Effects of long-term microgravity exposure in space on circadian rhythms of heart rate variability
Yamamoto, N., et al. (2015). "Effects of long-term microgravity exposure in space on circadian rhythms of heart rate variability." Chronobiol Int 32 3: 327-40
We evaluated their circadian rhythms using data from electrocardiographic records and examined the change in circadian period related to normal RR intervals for astronauts who completed a long-term (>/=6-month) mission in space. The examinees were seven astronauts, five men and two women, from 2009 to 2010. Their mean +/- SD age was 52.0 +/- 4.2 years (47-59 yr). Each stayed in space for more than 160 days; their average length of stay was 172.6 +/- 14.6 days (163-199 days). We conducted a 24-h Holter electrocardiography before launch (Pre), at one month after launch (DF1), at two months after launch (DF2), at two weeks before return (DF3), and at three months after landing (Post), comparing each index of frequency-domain analysis and 24-h biological rhythms of the NN intervals (normal RR intervals). Results show that the mean period of Normal Sinus (NN) intervals was within 24 +/- 4 h at each examination.
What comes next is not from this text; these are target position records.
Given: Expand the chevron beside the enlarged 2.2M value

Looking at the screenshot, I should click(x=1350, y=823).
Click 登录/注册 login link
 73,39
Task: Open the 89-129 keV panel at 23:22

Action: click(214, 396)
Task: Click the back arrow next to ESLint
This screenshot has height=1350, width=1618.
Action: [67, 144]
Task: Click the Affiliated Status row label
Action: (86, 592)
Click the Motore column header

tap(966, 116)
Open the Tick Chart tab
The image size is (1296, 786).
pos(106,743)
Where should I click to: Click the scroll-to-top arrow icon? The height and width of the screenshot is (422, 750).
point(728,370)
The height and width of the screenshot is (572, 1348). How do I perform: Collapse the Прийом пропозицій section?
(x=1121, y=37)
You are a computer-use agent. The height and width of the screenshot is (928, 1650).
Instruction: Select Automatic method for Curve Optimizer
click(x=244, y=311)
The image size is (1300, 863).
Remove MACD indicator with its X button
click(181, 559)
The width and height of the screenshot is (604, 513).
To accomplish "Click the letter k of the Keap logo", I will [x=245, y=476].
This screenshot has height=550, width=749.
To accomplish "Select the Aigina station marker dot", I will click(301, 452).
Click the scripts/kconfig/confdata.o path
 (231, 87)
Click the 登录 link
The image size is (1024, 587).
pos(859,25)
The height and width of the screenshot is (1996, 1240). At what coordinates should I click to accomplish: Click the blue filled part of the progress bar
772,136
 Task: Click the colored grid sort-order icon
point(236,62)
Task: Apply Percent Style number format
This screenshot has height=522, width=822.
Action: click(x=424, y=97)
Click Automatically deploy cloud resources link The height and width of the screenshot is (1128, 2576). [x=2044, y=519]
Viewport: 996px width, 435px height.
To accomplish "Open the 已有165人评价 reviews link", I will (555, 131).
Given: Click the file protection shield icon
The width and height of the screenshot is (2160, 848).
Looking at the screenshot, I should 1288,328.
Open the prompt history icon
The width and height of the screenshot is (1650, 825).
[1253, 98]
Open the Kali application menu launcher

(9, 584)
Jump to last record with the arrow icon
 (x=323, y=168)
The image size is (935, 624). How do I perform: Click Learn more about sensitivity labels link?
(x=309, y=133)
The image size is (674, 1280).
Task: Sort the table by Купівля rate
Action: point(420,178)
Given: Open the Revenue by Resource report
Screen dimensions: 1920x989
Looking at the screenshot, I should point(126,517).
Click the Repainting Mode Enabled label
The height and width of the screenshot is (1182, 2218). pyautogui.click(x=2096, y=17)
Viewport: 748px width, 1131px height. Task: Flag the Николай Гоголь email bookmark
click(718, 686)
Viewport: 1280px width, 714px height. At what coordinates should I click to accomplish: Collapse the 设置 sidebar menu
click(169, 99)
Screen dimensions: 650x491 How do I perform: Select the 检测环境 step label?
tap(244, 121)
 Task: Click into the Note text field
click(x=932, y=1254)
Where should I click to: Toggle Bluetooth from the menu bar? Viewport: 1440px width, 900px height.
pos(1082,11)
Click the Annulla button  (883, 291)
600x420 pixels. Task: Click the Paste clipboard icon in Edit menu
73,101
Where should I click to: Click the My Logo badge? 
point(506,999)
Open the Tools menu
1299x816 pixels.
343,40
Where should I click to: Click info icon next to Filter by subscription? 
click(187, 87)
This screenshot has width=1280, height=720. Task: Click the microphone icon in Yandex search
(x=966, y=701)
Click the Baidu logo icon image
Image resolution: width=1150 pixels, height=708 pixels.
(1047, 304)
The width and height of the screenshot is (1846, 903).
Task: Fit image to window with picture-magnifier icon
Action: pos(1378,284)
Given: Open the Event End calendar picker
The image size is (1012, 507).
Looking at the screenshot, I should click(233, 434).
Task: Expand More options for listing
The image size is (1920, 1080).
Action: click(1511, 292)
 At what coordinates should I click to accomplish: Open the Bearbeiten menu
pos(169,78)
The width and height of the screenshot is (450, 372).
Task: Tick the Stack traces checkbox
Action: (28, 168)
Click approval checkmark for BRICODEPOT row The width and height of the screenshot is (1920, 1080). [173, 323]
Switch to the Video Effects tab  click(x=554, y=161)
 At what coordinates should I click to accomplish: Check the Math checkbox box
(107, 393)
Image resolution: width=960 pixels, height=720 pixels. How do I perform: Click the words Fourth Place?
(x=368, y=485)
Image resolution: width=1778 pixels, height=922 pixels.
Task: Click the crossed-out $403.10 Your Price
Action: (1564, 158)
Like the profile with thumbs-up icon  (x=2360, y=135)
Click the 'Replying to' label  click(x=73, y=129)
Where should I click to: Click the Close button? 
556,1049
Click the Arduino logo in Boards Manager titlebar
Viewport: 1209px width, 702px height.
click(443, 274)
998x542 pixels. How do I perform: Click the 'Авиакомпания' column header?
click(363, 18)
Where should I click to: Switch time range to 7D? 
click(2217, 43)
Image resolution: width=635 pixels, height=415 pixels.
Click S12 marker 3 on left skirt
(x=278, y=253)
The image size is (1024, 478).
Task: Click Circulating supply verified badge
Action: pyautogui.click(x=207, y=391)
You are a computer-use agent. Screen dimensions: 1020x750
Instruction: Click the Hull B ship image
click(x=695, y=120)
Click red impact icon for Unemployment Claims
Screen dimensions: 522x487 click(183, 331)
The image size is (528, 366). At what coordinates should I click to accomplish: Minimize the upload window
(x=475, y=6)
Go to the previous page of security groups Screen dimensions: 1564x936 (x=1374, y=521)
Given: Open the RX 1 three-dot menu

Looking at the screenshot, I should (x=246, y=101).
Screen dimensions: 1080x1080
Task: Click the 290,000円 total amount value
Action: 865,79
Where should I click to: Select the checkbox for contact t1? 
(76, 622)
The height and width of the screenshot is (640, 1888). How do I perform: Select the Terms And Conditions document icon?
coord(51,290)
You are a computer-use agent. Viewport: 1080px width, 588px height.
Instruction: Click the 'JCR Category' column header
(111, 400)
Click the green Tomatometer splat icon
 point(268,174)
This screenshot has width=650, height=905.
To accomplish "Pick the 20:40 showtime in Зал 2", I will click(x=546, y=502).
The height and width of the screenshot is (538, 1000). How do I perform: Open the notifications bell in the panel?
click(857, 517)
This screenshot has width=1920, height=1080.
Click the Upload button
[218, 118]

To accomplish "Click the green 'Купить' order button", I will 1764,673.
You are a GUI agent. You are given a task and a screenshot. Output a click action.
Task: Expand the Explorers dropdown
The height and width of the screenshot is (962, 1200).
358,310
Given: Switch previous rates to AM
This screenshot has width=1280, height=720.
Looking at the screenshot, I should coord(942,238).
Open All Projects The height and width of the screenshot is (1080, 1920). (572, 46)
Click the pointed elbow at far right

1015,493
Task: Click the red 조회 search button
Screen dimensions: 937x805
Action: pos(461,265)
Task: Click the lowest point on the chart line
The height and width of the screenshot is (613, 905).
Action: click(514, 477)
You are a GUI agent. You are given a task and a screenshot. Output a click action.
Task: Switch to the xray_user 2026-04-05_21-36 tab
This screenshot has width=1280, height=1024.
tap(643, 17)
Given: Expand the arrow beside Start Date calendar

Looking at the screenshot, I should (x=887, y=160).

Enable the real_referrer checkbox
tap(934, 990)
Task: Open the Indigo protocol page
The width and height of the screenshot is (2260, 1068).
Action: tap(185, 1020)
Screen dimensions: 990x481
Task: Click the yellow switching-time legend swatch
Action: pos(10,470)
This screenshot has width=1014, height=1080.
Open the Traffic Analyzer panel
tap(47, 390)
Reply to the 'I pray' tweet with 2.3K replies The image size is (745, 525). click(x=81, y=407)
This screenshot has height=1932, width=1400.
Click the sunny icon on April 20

Inter-individual variability differed among the stages, being significantly smaller at DF3 (Pre versus DF1 versus DF3 versus Post = 22.36 +/- 2.50 versus 25.46 +/- 4.37 versus 22.46 +/- 1.75 versus 26.16 +/- 7.18 h, p < 0.0001). The HF component increased in 2 of 7 astronauts, whereas it decreased in 3 of 7 astronauts and 1 was remained almost unchanged at DF1. During DF3, about 6 months after their stay in space, the HF component of 5 of 7 astronauts recovered from the decrease after launch, with prominent improvement to over 20% in 3 astronauts. Although autonomic nervous functions and circadian rhythms were disturbed until one month had passed in space, well-scheduled sleep and wake rhythms and meal times served as synchronizers.